It is important for you to understand that other users who submit to, or receive from, our Services personal information about you, may share that information with other persons, even without separately notifying you or seeking your consent.

8. The Importance of Protecting our Services and the Information they Safeguard:

Many of our Services are protected by technical measures intended to safeguard the confidentiality, integrity and accessibility of sensitive information our users store and share on our Services. Further, certain regulations require us to investigate potential or suspected threats on our Services or the confidentiality, integrity or availability of the information they safeguard. Accordingly, we may preserve, use and disclose information – including personal and non-personal information – when we have a good faith belief it is necessary or advisable to:

Detect, prevent and address potential or suspected: threats on our Services or the confidentiality, integrity or availability of any information they house; fraud and other illegal activity; or violations of our Subscription Agreements or Terms of Use; and to protect ourselves, you and third parties.

We may also preserve, use and disclose such information in response to a search warrant, court order, subpoena, judicial proceeding or other legal process if we have a good faith belief that the law requires us to do so. Such legal process may prohibit us from notifying the users or other individuals or entities identified by such information or take such other actions as would otherwise be a violation of your Subscription Agreement or this Policy. When we preserve information pursuant to this section, it may be for extended periods of time, as we in good faith believe are necessary or appropriate under the circumstances, and may include the preservation of information from accounts that have been disabled.

9. Security

The security of our Services and the information they store, process and transmit is a top priority. To prevent unauthorized access, maintain data accuracy, and ensure the appropriate use of the information we collect, we deploy a wide range of technical, physical and administrative safeguards, including: Secure Socket Layer (SSL) encryption, firewalls, system alerts and other information system security technologies; housing health data in secure facilities that restrict physical and network access; and regular evaluation and enhancement of our information technology systems, facilities, and information collection, storage and processing practices. Under our Healthcare Provider Subscription Agreement and applicable law, we are required to apply reasonable and appropriate measures to safeguard the confidentiality, integrity and availability of individually identifiable health information (as such term is defined by HIPAA) residing on and processed by our Services.
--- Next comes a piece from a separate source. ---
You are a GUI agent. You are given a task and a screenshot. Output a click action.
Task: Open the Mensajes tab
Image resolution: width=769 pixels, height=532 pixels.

It is important to remember, however, that no system can guarantee 100% security at all times. Accordingly, we cannot guarantee the security of information stored on or transmitted to or from our Services.

 

Steps You Can Take:

If we learn of a security vulnerability or risk, we may attempt to notify you and provide information on protective measures you may take. There are, however, some precautions that you can proactively take to improve your system security and reduce the likelihood of unintended disclosure of personal information:

Install malware detection programs that regularly scan your system and incoming traffic for malicious code – such as computer viruses, worms, Trojan Horses and spyware. Because viruses and malware are continuously created and modified, regular malware protection software typically requires frequent updates.

Use a firewall to prevent unauthorized access to your Device.

Because malware often targets vulnerabilities in existing operating systems, browsers, plug-ins and other programs, software vendors frequently update their products with security patches to guard against known or commonly exploited vulnerabilities. Vendors often try to alert their users and recommend immediate installation of these security patches.

Use a strong password using a combination of letters and numbers that are not easily guessed. Do not share your password with others.

If you use a shared Device, always close all active programs and log out before leaving it unattended.

Avoid using a public wireless network, if possible. If you do use a public network, use the most restrictive wireless network settings on your Device.

If you use file-sharing programs, be sure to restrict all other folders or directories to “no share.”

Be very cautious with any email requesting you to share personal information. On websites, look for the lock symbol on or near your browser’s address bar which signifies a secure website before supplying personal information.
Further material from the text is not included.